Genital herpes simplex produces blisters or pustules that burst rapidly, so that all that is often found are groups of ulcers the size of a pinhead. It is always accompanied by marked swelling of the lymph nodes, and not infrequently also by a burning sensation during urination. In women, the cervix is also often affected as well. An extremely rare complication that can develop in adults is herpes simplex encephalitis (inflammation of the brain). Infection of new born babies with the herpes simplex virus is dangerous as their immune system is not yet fully developed. In the case of new-born babies, the herpes sepsis can affect the brain and other organs such as the liver and spleen. The mortality rate is high. In rare cases, a herpes simplex infection can also occur on the cornea of the eyes. These corneal infections may leave scarring when they heal and so result in impaired vision.

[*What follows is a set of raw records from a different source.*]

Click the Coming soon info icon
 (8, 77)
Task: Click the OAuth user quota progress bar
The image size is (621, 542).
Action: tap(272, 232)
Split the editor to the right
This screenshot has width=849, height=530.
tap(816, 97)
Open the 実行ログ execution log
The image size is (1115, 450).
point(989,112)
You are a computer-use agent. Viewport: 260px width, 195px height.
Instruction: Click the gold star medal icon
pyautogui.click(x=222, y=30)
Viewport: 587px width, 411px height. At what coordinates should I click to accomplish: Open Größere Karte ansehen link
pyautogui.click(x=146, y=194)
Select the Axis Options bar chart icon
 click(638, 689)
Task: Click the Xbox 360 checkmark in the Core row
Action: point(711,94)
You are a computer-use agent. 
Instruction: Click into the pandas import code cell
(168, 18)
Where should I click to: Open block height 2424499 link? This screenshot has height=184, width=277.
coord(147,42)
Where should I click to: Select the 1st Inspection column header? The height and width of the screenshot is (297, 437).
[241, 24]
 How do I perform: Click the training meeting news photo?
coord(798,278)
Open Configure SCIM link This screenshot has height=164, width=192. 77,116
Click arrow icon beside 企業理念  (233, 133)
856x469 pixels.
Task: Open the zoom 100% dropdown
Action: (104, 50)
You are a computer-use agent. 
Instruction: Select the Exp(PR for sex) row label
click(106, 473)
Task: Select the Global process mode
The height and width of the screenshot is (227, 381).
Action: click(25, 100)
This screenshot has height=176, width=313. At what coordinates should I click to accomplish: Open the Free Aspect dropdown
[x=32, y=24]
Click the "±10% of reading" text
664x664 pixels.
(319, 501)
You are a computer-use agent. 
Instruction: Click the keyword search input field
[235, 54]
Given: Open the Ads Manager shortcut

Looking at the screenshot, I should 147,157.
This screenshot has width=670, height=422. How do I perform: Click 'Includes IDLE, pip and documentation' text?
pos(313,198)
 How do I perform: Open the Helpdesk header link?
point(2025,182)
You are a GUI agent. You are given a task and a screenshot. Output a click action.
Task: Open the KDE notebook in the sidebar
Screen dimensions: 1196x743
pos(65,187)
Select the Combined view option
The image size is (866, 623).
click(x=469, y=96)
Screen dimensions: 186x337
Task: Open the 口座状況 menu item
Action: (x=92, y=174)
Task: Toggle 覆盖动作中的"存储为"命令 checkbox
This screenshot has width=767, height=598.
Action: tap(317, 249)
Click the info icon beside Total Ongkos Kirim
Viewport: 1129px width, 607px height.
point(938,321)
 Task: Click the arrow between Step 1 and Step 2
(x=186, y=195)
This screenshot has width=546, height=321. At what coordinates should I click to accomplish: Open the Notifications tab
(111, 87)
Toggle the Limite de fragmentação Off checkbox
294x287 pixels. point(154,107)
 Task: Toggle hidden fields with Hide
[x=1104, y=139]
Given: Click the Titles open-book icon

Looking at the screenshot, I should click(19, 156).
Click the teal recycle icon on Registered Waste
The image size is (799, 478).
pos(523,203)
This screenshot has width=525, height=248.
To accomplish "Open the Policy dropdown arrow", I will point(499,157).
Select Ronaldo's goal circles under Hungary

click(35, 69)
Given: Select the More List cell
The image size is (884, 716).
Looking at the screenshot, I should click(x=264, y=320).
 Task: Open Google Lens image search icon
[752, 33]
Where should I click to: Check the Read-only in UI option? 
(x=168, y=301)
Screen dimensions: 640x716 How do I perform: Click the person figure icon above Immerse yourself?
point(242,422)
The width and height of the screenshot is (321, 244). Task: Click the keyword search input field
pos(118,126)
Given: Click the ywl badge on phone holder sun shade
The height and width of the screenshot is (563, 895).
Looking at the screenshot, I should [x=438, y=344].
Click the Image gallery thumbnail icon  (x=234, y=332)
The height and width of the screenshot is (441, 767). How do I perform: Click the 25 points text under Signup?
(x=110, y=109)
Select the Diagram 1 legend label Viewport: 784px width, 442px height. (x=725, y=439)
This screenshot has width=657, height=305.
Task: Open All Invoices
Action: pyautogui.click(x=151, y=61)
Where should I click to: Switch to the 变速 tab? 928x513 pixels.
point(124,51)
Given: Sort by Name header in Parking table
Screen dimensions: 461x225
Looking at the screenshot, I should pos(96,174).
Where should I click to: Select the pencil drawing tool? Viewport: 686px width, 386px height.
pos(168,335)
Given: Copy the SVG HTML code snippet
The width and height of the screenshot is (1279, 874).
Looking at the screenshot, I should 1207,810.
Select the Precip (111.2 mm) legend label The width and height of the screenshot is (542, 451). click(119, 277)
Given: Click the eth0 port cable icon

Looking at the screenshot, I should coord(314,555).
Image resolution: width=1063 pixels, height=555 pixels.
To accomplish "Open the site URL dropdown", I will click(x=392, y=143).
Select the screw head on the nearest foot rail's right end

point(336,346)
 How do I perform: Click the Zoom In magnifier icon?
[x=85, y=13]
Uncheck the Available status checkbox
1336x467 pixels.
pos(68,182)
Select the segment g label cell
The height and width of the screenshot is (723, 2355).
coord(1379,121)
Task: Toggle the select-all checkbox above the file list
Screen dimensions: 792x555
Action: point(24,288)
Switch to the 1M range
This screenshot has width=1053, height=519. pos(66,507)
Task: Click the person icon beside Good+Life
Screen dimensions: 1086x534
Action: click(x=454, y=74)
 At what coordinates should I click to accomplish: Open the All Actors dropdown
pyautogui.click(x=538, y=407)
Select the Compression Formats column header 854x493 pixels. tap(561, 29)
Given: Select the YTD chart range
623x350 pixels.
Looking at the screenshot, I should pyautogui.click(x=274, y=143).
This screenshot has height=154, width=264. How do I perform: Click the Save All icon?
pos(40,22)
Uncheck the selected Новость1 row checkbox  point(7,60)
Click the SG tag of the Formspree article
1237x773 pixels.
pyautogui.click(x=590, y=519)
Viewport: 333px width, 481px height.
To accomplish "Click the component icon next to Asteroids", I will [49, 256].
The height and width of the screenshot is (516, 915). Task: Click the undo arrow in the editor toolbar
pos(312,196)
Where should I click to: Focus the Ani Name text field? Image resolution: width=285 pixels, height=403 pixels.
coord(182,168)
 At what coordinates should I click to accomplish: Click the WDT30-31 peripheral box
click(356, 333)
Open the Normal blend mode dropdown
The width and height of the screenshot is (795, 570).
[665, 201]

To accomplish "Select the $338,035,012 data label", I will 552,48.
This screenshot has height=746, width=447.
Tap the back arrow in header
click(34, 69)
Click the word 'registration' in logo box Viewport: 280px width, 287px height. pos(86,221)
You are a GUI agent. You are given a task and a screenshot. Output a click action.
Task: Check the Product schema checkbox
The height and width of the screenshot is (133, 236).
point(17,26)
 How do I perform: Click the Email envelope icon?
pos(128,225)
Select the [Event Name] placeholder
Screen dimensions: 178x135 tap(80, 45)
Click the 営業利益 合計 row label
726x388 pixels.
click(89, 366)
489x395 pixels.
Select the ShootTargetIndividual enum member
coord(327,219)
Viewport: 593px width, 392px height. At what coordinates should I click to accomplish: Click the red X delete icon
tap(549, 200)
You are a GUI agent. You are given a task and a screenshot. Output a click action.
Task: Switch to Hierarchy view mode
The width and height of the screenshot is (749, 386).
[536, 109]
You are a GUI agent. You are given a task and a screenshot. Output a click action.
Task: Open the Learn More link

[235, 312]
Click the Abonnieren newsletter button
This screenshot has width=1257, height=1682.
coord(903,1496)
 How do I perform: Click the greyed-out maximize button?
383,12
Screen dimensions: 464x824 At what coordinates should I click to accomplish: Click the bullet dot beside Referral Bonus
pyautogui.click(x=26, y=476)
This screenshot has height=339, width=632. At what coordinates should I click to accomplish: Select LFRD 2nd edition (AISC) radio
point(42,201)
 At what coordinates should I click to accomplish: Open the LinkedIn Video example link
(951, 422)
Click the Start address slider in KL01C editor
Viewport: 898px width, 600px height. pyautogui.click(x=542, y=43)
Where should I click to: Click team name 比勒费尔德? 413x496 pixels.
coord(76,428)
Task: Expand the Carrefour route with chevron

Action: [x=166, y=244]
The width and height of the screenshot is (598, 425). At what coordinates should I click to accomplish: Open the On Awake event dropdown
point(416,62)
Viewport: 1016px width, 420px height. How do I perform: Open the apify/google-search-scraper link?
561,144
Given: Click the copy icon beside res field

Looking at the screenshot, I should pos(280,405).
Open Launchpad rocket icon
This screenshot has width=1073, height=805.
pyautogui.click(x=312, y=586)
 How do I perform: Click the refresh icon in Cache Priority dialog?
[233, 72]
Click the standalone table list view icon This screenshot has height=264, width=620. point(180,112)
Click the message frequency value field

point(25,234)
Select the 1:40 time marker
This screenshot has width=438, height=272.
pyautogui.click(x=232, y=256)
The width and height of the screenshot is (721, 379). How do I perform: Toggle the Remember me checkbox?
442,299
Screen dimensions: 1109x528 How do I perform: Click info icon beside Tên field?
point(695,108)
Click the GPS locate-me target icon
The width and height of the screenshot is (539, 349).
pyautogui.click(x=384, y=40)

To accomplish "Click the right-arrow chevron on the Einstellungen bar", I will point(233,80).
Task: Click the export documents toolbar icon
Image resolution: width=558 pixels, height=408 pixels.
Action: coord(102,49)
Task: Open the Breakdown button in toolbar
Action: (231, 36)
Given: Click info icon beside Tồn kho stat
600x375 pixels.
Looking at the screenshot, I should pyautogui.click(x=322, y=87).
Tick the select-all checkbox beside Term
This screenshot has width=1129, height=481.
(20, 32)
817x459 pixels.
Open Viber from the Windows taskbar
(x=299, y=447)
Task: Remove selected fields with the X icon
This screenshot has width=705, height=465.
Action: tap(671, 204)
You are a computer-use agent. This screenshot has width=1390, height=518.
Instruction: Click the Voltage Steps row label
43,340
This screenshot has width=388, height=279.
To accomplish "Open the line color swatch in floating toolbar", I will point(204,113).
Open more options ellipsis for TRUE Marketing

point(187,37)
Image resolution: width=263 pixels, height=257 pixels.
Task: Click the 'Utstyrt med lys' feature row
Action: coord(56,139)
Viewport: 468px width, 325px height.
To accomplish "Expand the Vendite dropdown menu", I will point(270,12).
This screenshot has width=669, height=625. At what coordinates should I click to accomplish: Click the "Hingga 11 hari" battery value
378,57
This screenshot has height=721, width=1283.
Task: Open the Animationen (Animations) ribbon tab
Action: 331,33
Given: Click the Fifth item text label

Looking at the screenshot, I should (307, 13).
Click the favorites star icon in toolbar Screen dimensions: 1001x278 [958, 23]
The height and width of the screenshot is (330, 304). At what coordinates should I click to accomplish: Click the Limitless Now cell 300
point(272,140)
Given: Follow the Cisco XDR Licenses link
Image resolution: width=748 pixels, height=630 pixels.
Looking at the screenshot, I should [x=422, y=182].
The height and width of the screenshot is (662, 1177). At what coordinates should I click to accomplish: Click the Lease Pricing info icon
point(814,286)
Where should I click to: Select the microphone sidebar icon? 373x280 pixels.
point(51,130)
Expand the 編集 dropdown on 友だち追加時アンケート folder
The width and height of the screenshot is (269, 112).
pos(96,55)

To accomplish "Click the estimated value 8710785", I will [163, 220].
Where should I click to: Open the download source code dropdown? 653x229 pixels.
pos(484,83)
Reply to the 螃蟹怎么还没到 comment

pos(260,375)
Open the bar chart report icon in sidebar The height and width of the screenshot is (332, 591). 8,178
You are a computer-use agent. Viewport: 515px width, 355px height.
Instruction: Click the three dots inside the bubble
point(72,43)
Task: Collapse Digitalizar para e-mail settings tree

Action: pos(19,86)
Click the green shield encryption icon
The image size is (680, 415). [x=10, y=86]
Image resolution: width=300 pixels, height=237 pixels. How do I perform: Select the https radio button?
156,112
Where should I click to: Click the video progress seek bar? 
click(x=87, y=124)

A further complication is eczema herpeticatum, a massive, widespread occurrence of herpes blisters on the skin of patients who have a tendency to eczema such as atopic dermatitis or are suffering from severe general illnesses. This widespread infection is caused by autoinocculation (self-infection) from a herpes simplex e.g. in the area of the lips, or through heteroinocculation from a contact person with a herpes simplex infection. Eczema herpeticatum is an illness accompanied by severe itching, painful swelling of the lymph nodes, and high fever. These symptoms have to be treated internally, and in many cases patients have to go into hospital.

For the treatment of initial infections, or in severe cases, systematic (internal) virus-inhibiting drugs such as aciclovir, brivudin, famciclovir, foscarnet or valaciclovir are given. In the case of localised, uncomplicated attacks, the local application of virus-inhibiting ointments (6 times a day) during the first four days, i.e. in the phase of active virus multiplication, can shorten the illness. Aciclovir, foscarnet, idoxuridin, penciclovir, tromantadin and vidarabin have proved successful. A similar effect is also ascribed to zinc sulphate. In the case of more than 6 to 8 attacks of herpes simplex a year (herpes simplex recidivans), prophylactic treatment lasting up to 1 year with internal, virus-inhibiting drugs can be performed. Also alternative medical methods such as own-blood injections and acupuncture can sometimes bring success against recurring herpes simplex.